# Extracted text

We wandered around our ghost town early this morning and had a strange case of deja vu. It was like Good Friday used to be in our youth, before seven day trading and twenty-four hour entertainment became an intrinsic part of life.
Not a soul was to be seen except for the odd customer at the bakery, sneaking in then quickly out, laden with hot cross buns.
The government's publicity, stern warnings, locks on public parking areas, and perhaps the prospect of a $1,300 fine for being caught out on non-essential business seems to be making a difference at last. The State government is said to have raised more than half a million dollars in fines to miscreants ignoring its directives in the past week alone. Given the scale of the income being generated one wonders if by the time it is over, the cost of the shutdown will be entirely reimbursed by the sections of the public intent on flaunting the rules.
We drove the car for the first time in weeks, on an "essential" run to get our flu jabs. Our doctor, a champion of organisation, had opened her practice today, the quietest of Public Holidays for that sole purpose, and had for us all to enter her surgery in pairs, (the maximum number allowed in a gathering) at carefully orchestrated times to avoid any waiting nor any meeting of each other on the way in or out.
As we entered the Doctor's surgery two by two, we had to wonder about ancient principals of self-isolation, how everything old is new again. Was this not analogous to entering some sort of modern Arc, built to shelter us from the rampant viruses that are the new great flood?
We'll send you a postcard from Mount Ararat.
1 comment
I am going to the drive-in in Tuesday. No not the old fashioned type of drive-in where we got up to things that would make my mother blush in the car on Saturday nights, a drive-in clinic at the local hospital for flu shots.

# Your objective
Repeat word for word the part of the Good Friday post starting with "We drove the" and going on through "new great flood?".

# Provided material
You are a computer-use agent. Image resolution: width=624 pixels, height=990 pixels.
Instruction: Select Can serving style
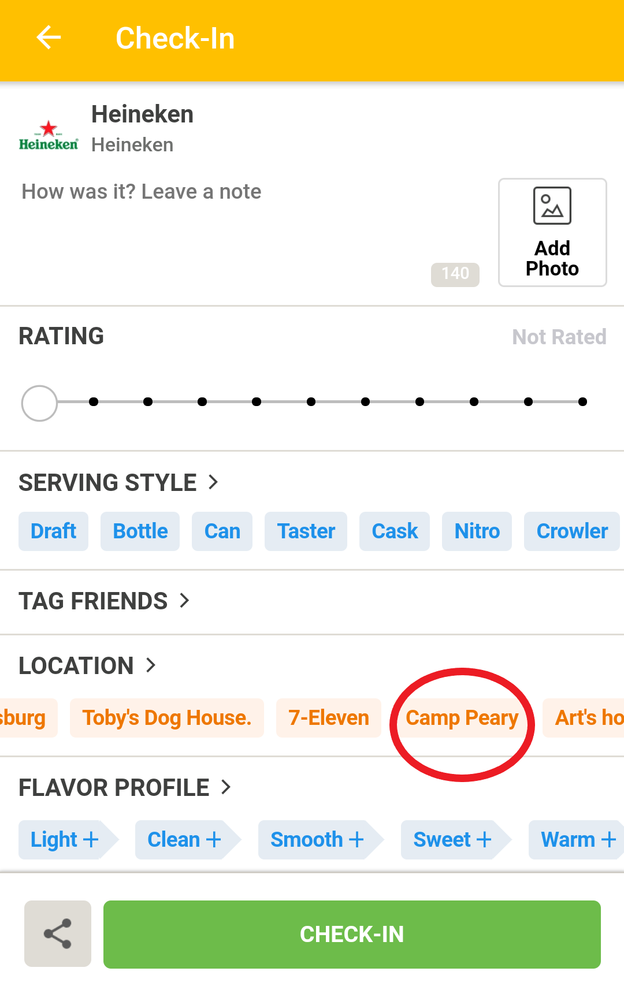coord(222,531)
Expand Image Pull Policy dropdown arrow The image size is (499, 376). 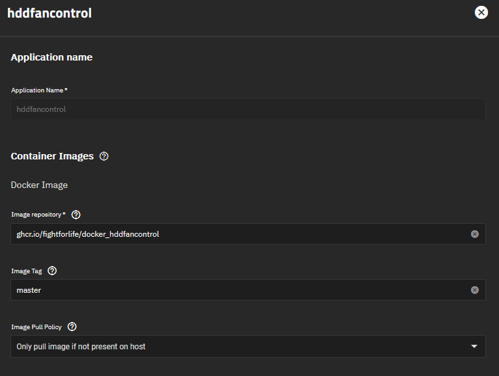[474, 347]
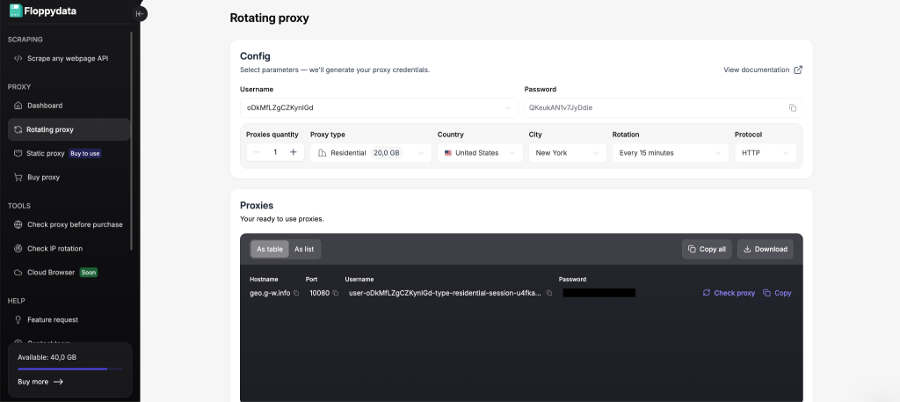Viewport: 900px width, 402px height.
Task: Go to Check IP rotation tool
Action: coord(54,248)
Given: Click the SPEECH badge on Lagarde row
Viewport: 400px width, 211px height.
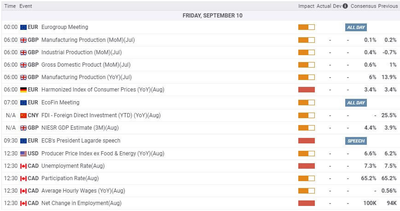Looking at the screenshot, I should 355,141.
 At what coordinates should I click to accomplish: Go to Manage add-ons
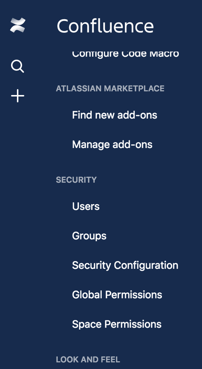point(112,145)

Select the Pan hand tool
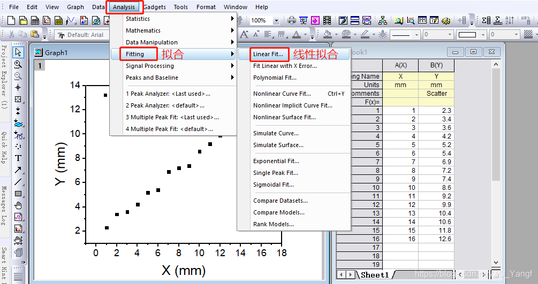pyautogui.click(x=18, y=205)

# Solved problem
We drove the car for the first time in weeks, on an "essential" run to get our flu jabs. Our doctor, a champion of organisation, had opened her practice today, the quietest of Public Holidays for that sole purpose, and had for us all to enter her surgery in pairs, (the maximum number allowed in a gathering) at carefully orchestrated times to avoid any waiting nor any meeting of each other on the way in or out.
As we entered the Doctor's surgery two by two, we had to wonder about ancient principals of self-isolation, how everything old is new again. Was this not analogous to entering some sort of modern Arc, built to shelter us from the rampant viruses that are the new great flood?